Networking / Beginners

Managing Access Control

Many Web servers, such as IIS on Windows OSes, use a named user account to authenticate anonymous Web visitors (by default, this account on IIS servers is called IUSER_<computername>). When a Web visitor accesses a Web site using this methodology, the Web server automatically logs that user on as the IIS user account.The visiting user remains anonymous, but the host server platform uses the IIS user account to control access.This account grants system administrators granular access control on a Web server so that all anonymous users have the same level of access, whereas users accessing the services through their own user accounts can have different levels of access.

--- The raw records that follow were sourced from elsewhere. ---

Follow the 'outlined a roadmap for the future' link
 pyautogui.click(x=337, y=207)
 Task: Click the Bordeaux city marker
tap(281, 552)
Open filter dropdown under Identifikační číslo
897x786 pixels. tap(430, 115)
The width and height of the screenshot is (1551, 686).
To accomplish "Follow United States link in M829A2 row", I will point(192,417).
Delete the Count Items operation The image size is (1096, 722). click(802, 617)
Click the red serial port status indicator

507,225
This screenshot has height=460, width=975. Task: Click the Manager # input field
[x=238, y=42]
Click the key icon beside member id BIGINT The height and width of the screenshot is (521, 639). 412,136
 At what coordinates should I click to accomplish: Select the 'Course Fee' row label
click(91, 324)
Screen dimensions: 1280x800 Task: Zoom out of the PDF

These specialized Web user accounts (for anonymous users) must have their access restricted so they cannot log on locally nor access anything outside the Web root. Additionally, administrators should be very careful about granting these accounts the ability to write to files or execute programs; this should be done only when absolutely necessary. If other named user accounts are allowed to log on over the Web (to give certain users a higher level of access than the anonymous account has), it is essential that these accounts not be the same user accounts employed to log onto the internal network. In other words, if employees log on via the Web using their own credentials instead of the anonymous Web user account, administrators should create special accounts for those employees to use just for Web logon. Authorizations over the Internet should always be considered insecure unless strong encryption mechanisms are in place to protect them. Secure Sockets Layer (SSL) can be used to protect Web traffic; however, the protection it offers is not significant enough to protect internal accounts that are exposed on the Internet.